What is an appraisal
Typically, a home appraisal is required before buying or refinancing a home. But what is an appraisal? Basically, it’s an unbiased and educated guess as to how much your house is worth. Appraisals can consider anything from recent updates, condition of the property, location, similar properties, and more.
To ensure the appraisal is fair, it is done by a neutral party. Appraisers are highly trained and their businesses are heavily regulated so you know your home is in safe hands.
Why are appraisals important?
Home appraisals are an extremely important part of buying or refinancing a house. Not only will it determine what the house is truly worth, but it will also determine how much a mortgage lender is able to lend you.
If all goes well, the house will be appraised for roughly the same amount as it was sold for. If the house is appraised much lower, you have the option of getting the appraisal reviewed. A review entails a new appraiser either looking over the notes and data then coming up with a new appraisal or visiting the home and giving a new appraisal all together.
Who pays for it?
The buyer typically pays for the home appraisal at closing, however there is always the option to pay up front. Home appraisal prices vary depending on the size of the property, type of appraisal, age of home, and more. For an average sized home, the appraisal should be between $250-$400.

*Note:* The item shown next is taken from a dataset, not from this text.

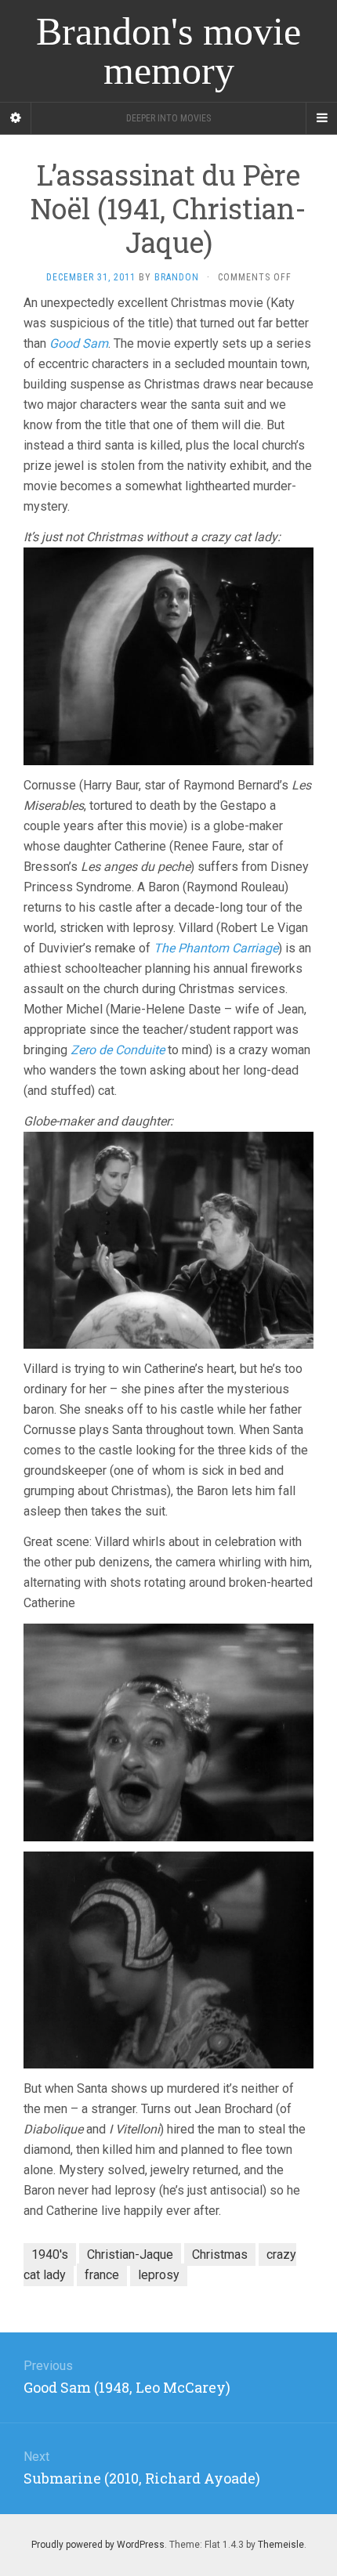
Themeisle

What’s the difference between that and a home inspection?
A home inspection is important to protect the buyer from purchasing a house with structural issues. A home appraisal protects the buyer and the lender, but especially the lender, from lending or paying over the value price of a home. Home inspections search for unobservable issues like plumbing, mold, heating, etc. Appraisals focus on the easily observable things like the age of a hot water heater or the condition of the floor tiles.